<sup>188</sup> Re Zoledronic Acid in the Palliative Treatment of Painful Bone Metastases

Authors

  • Tatiana Kochetova ational Medical Radiological Research Center” of the Ministry of Health of the Russian Federation, Korolev str. 4, Obninsk, Kaluga region, Russia
  • Valeriy Krylov ational Medical Radiological Research Center” of the Ministry of Health of the Russian Federation, Korolev str. 4, Obninsk, Kaluga region, Russia
  • Maxim Smolyarchuk ational Medical Radiological Research Center” of the Ministry of Health of the Russian Federation, Korolev str. 4, Obninsk, Kaluga region, Russia
  • Dmitriy Sokov Clinical Oncology Dispensary No1, Baumanskaya str. 17/1, Moscow, Russia
  • Alexander Lunev Federal Medical Biophysical Center of FMBA, Russia, Zhivopisnaya str. 46, Moscow, Russia
  • Sergey Shiryaev N.N. Blokhin Russian Cancer Research Center” of the Ministry of Health of the Russian Federation, Kashirskoe shosse, 24, Moscow, Russia
  • Olga Kruglova National Medical Radiological Research Center” of the Ministry of Health of the Russian Federation, Korolev str. 4, Obninsk, Kaluga region, Russia
  • Tatiana Makeenkova Obninsk Institute for Nuclear Power Engineering, Studgorodok 1, Obninsk, Kaluga region, Russia
  • Karina Petrosyan National Medical Radiological Research Center” of the Ministry of Health of the Russian Federation, Korolev str. 4, Obninsk, Kaluga region, Russia
  • Alexandra Dolgova Obninsk Institute for Nuclear Power Engineering, Studgorodok 1, Obninsk, Kaluga region, Russia
  • Marina Poluektova National Medical Radiological Research Center” of the Ministry of Health of the Russian Federation, Korolev str. 4, Obninsk, Kaluga region, Russia
  • Vsevolod Galkin National Medical Radiological Research Center” of the Ministry of Health of the Russian Federation, Korolev str. 4, Obninsk, Kaluga region, Russia
  • Andrey Kaprin National Medical Radiological Research Center” of the Ministry of Health of the Russian Federation, Korolev str. 4, Obninsk, Kaluga region, Russia

Keywords:

Bone metastases, 188Re-Zoledronic acid, Radiopharmacy, 153Sm-EDTMP, 89SrCl2

Abstract

188Re Zoledronic acid (188Re-ZA) is new radiopharmaceutical which may have advantages over other bone seeking β-emitters due to high radiation energy of 188Re, and metabolic effect of zoledronic acid.

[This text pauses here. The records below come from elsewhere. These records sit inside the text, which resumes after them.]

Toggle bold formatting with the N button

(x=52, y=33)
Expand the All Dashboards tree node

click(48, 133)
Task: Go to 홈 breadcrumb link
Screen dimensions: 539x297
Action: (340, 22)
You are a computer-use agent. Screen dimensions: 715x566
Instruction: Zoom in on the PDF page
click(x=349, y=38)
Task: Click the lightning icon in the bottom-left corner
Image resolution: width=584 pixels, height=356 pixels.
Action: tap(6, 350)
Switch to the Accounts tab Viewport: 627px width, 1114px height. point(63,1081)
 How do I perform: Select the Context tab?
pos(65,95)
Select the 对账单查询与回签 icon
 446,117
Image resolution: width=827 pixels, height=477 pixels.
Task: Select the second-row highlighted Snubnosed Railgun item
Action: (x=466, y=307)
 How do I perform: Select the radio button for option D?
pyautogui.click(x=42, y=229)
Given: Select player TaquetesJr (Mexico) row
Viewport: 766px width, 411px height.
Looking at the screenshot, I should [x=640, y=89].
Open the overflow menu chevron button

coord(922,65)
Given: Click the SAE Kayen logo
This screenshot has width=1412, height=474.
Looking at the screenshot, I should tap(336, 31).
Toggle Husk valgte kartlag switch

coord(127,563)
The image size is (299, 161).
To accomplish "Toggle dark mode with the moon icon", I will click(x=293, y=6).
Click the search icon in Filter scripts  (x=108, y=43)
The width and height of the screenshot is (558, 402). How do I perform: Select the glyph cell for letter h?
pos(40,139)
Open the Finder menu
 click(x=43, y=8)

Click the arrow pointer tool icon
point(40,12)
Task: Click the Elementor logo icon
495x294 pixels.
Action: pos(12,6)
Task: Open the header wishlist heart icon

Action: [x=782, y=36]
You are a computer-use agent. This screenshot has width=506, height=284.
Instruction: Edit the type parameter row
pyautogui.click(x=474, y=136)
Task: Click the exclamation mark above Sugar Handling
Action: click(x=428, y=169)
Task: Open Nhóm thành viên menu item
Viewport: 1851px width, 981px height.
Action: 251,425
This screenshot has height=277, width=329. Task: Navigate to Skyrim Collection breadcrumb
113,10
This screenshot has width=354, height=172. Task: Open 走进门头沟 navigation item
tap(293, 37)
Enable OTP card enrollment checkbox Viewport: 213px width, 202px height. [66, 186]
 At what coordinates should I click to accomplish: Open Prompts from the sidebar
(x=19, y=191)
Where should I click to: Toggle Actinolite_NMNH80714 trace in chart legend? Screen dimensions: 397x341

In the phase I-II of the study therapeutic dosage of 188Re-ZA was estimated. Pharmacokinetics, dosimetry and safety were assessed in the dose escalation study. Twenty-one (3, 3 and 15) breast and prostate cancer patients with multiple painful bone metastases received 35, 45 and 55 MBq of 188Re-ZA respectively. In the next step 42 new patients were randomized in 2 groups (188Re-ZA in dosage of 45 MBq/kg and 89SrCl2 in dosage of 150 MBq) to assess safety and efficacy of the radiopharmaceuticals, the follow up lasted for 9 weeks.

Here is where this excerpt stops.